Thursday was a day of high trepidation, and some hope, for Rajesh and Nupur Talwar. It ended with relief for the doctor couple.
Just days earlier, Rajesh’s brother, Dinesh, had visited the couple in Dasna Jail, on the outskirts of Delhi, to tell them that the verdict in the murder case of their daughter, Aarushi, and servant Hemraj would be delivered on October 12.
As the Allahabad high court pronounced its verdict on their appeal shortly before 3 pm, and jail officials rushed to cell number 13 to tell Nupur of the judgment, the Talwars found it difficult to hold back tears.
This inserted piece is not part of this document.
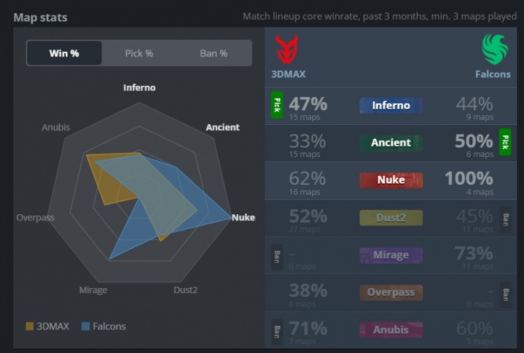Image resolution: width=524 pixels, height=353 pixels.
Task: Open the 3DMAX team name link
Action: 289,74
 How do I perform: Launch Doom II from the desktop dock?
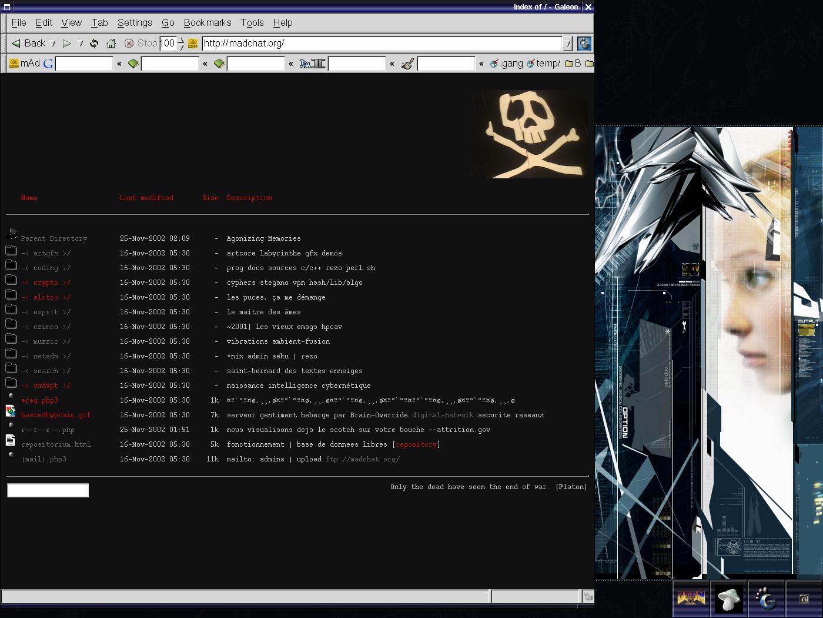point(691,599)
Their appeal against the life sentence given to them had worked.
Dasna Jail superintendent D.R. Maurya, who broke the news to the couple, told reporters that Rajesh hugged him before breaking down. “Nupur was silent but she was also in tears,” he added.
The Allahabad High Court acquitted the Talwars in the sensational 2008 murder of their teenage daughter and Hemraj, saying neither the circumstances nor the evidence was enough to hold them guilty.
On November 28, 2013, the couple was found guilty by a CBI court for the double murder that spawned at least one Bollywood potboiler and a book that blew holes in the investigation conducted by the CBI, the country’s premier investigating agency.
“We are relieved,” was all Dinesh Talwar, Rajesh’s brother, would say on the phone as he was travelling.
Vishal Bhardwaj, one of the producers of the film Talvar, said in a statement: “I am overwhelmed and relieved to hear of the Talwars’ acquittal and this strengthens my faith in the Indian judicial system. However, it still pains me when I think about the precious years lost in prison and the emotional trauma that the parents had to go through.”
The story is now back to being one of India’s biggest whodunits. The CBI may yet challenge the acquittal but legal experts think differently.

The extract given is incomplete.